ACTION ITEM =
Please return the lines below verbatim, beginning at the one that has "The width and height of the screenshot is (1500, 1146)." and stopping after the one that has "The image size is (644, 569).", and add no other lines.

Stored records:
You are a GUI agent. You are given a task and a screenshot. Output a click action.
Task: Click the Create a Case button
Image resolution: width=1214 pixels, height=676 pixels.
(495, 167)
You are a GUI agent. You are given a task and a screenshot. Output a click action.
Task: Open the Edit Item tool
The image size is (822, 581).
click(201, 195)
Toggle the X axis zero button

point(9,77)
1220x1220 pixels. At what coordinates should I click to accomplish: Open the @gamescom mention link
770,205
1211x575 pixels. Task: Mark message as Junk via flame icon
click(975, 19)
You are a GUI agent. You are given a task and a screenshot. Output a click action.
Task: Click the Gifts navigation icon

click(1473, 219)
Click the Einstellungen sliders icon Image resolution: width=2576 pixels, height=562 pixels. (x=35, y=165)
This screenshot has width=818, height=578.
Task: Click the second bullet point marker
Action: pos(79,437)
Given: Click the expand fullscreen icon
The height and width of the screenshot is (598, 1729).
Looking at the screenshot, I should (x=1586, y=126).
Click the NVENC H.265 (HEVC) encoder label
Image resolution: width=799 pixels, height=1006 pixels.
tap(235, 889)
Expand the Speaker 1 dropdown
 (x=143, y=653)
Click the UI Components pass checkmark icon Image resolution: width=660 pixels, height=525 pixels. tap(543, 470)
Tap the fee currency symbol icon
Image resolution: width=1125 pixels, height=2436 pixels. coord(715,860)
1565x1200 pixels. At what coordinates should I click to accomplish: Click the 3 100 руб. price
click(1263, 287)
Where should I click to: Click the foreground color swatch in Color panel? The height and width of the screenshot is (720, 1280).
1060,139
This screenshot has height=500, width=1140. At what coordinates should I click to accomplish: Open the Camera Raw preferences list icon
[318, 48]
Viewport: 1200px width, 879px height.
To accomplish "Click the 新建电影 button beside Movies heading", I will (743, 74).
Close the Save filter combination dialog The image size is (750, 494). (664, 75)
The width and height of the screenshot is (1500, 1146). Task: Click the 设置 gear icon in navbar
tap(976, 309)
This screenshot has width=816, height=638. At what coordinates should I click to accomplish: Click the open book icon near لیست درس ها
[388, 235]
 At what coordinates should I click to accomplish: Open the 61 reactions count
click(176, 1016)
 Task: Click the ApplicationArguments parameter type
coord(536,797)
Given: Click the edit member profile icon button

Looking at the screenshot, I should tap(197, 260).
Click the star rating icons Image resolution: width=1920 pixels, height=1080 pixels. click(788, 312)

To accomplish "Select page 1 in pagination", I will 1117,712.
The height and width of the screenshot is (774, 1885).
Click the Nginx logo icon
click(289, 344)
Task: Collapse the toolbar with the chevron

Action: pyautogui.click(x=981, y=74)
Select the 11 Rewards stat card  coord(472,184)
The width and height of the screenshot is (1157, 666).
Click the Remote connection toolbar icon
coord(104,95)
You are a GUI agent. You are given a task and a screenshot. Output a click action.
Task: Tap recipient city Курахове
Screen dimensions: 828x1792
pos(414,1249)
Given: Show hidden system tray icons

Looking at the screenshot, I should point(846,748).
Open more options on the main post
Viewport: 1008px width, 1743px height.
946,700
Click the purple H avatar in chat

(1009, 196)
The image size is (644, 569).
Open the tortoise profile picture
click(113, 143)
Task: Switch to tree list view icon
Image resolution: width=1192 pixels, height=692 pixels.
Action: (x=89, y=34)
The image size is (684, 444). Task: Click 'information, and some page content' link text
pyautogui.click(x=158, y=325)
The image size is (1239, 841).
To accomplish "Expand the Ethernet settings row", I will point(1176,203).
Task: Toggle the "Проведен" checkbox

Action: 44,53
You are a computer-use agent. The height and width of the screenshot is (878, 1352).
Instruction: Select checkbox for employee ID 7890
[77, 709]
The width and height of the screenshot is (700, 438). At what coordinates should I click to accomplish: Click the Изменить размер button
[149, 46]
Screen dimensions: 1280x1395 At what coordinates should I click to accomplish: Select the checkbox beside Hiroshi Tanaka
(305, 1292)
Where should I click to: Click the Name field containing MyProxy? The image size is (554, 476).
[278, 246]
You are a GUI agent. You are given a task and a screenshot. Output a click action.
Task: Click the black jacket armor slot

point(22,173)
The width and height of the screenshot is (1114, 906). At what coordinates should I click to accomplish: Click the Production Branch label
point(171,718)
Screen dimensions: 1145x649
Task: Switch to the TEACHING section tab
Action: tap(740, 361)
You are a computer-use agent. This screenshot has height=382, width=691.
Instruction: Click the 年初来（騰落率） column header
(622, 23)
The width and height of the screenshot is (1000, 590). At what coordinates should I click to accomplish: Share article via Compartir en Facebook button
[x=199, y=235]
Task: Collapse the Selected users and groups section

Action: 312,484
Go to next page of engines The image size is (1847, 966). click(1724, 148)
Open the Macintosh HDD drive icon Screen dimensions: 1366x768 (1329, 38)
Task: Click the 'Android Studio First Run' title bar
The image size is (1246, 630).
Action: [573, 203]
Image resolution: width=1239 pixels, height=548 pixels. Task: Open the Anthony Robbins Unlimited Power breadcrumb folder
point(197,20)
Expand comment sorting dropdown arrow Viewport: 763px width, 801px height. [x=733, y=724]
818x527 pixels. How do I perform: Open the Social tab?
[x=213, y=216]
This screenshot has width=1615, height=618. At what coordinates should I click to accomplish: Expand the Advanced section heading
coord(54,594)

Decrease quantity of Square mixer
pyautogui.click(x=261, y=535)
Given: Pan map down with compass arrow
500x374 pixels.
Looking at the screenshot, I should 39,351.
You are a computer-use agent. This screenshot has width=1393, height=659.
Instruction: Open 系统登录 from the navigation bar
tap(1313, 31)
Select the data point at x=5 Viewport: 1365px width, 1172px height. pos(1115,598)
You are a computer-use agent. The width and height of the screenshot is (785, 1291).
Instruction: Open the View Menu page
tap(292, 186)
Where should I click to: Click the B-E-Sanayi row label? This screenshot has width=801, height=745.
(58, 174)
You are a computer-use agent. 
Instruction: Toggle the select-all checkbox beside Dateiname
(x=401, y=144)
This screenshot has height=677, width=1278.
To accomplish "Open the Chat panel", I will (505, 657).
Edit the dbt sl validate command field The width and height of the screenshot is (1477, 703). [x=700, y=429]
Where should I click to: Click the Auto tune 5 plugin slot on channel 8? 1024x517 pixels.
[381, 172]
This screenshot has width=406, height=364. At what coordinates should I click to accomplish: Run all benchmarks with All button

OUTPUT OF THE TASK =
The width and height of the screenshot is (1500, 1146). Task: Click the 设置 gear icon in navbar
tap(976, 309)
This screenshot has width=816, height=638. At what coordinates should I click to accomplish: Click the open book icon near لیست درس ها
[388, 235]
 At what coordinates should I click to accomplish: Open the 61 reactions count
click(176, 1016)
 Task: Click the ApplicationArguments parameter type
coord(536,797)
Given: Click the edit member profile icon button

Looking at the screenshot, I should tap(197, 260).
Click the star rating icons Image resolution: width=1920 pixels, height=1080 pixels. click(788, 312)

To accomplish "Select page 1 in pagination", I will 1117,712.
The height and width of the screenshot is (774, 1885).
Click the Nginx logo icon
click(289, 344)
Task: Collapse the toolbar with the chevron

Action: pyautogui.click(x=981, y=74)
Select the 11 Rewards stat card  coord(472,184)
The width and height of the screenshot is (1157, 666).
Click the Remote connection toolbar icon
coord(104,95)
You are a GUI agent. You are given a task and a screenshot. Output a click action.
Task: Tap recipient city Курахове
Screen dimensions: 828x1792
pos(414,1249)
Given: Show hidden system tray icons

Looking at the screenshot, I should point(846,748).
Open more options on the main post
Viewport: 1008px width, 1743px height.
946,700
Click the purple H avatar in chat

(1009, 196)
The image size is (644, 569).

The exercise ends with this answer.